Initially humans addressed this manually. Our team spent every Friday — 20% of the entire week! — cleaning up "AI slop." As expected, this did not scale. 😩
Instead, we began encoding what we call "golden principles" directly into the repository and building a periodic cleanup process. These principles are opinionated, mechanical rules that keep the codebase readable and consistent for future agent runs. For example: (1) prefer shared utility packages over hand-rolled helpers to centralize invariants; and (2) do not inspect data "YOLO-style" — instead validate at boundaries or rely on typed SDKs so agents do not accidentally build on assumed shapes. On a regular cadence we run a set of background Codex tasks that scan for deviations, update quality grades, and open targeted refactoring pull requests. Most can be reviewed and auto-merged in under a minute.
This works like garbage collection. Technical debt is like a high-interest loan: it is almost always better to pay it down steadily in small amounts than to let it accumulate and resolve it painfully all at once. Human style is captured once and then continuously enforced across every line of code. It also lets us catch and address bad patterns daily rather than letting them spread through the codebase for days or weeks.
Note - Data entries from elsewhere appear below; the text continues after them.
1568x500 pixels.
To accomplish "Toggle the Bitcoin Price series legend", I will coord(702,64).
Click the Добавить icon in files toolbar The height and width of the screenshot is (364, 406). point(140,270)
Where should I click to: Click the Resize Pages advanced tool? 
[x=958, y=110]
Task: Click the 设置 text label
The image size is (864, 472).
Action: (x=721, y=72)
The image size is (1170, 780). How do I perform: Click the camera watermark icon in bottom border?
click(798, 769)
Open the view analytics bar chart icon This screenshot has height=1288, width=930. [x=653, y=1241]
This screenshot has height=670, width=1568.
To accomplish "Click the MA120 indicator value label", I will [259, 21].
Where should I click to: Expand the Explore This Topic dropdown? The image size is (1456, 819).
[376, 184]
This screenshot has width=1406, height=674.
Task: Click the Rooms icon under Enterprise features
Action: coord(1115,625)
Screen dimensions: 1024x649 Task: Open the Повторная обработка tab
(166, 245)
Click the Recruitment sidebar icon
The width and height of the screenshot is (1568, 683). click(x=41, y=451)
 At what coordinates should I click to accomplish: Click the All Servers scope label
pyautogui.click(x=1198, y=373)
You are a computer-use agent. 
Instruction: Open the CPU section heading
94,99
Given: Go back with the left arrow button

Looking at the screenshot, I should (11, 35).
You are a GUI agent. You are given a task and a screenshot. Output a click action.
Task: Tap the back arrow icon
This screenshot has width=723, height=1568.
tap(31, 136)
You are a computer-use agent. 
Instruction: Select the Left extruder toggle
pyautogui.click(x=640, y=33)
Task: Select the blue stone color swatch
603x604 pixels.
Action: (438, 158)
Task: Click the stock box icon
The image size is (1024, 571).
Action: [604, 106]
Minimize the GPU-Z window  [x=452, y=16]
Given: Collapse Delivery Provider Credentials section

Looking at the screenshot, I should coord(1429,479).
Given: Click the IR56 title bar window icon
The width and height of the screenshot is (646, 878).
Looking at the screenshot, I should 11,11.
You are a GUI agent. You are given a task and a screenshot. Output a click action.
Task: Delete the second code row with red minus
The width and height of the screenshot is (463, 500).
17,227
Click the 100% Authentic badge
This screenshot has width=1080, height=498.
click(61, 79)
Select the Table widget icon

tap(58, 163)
11. What We Are Still Learning 🧐
This approach has worked well so far, through internal launch and adoption within OpenAI. Building a real product for real users has helped ground our investments in reality and guide us toward long-term maintainability.
What we do not yet know is how architectural coherence will evolve over years in a fully agent-generated system. We are still learning where human judgment adds the most leverage and how to encode that judgment so it compounds. We also do not know how this system will evolve as models become increasingly capable over time.
What has become clear is that building software still requires discipline — but that discipline now manifests more in scaffolding than in code. The tools, abstractions, and feedback loops that keep a codebase consistent are becoming increasingly important.
"Our hardest challenges are now concentrated in designing the environments, feedback loops, and control systems that help agents achieve our goals — namely, building and maintaining complex, reliable software at scale."
As agents like Codex take on a larger share of the software lifecycle, these questions will only grow more important. We hope sharing our early lessons helps you reason about where to invest your own efforts so that you can just build, too. 🛠️
Conclusion 🌟
OpenAI's "harness engineering" experiment demonstrates a transformative shift in the software development paradigm. With Codex agents handling every step of development and no manual coding involved, the engineer's role has shifted from writing code to designing agent environments and building feedback loops — producing a dramatic increase in development velocity. By prioritizing "agent readability," systematizing the repository's knowledge base, and enforcing architectural invariants, agents have acquired substantial autonomy: they can handle the full cycle from bug reproduction to feature implementation to PR merge. This experience suggests that the future of software development will evolve toward saving human time and maximizing efficiency, heralding a new era in which human creative judgment and agent execution power work in synergy.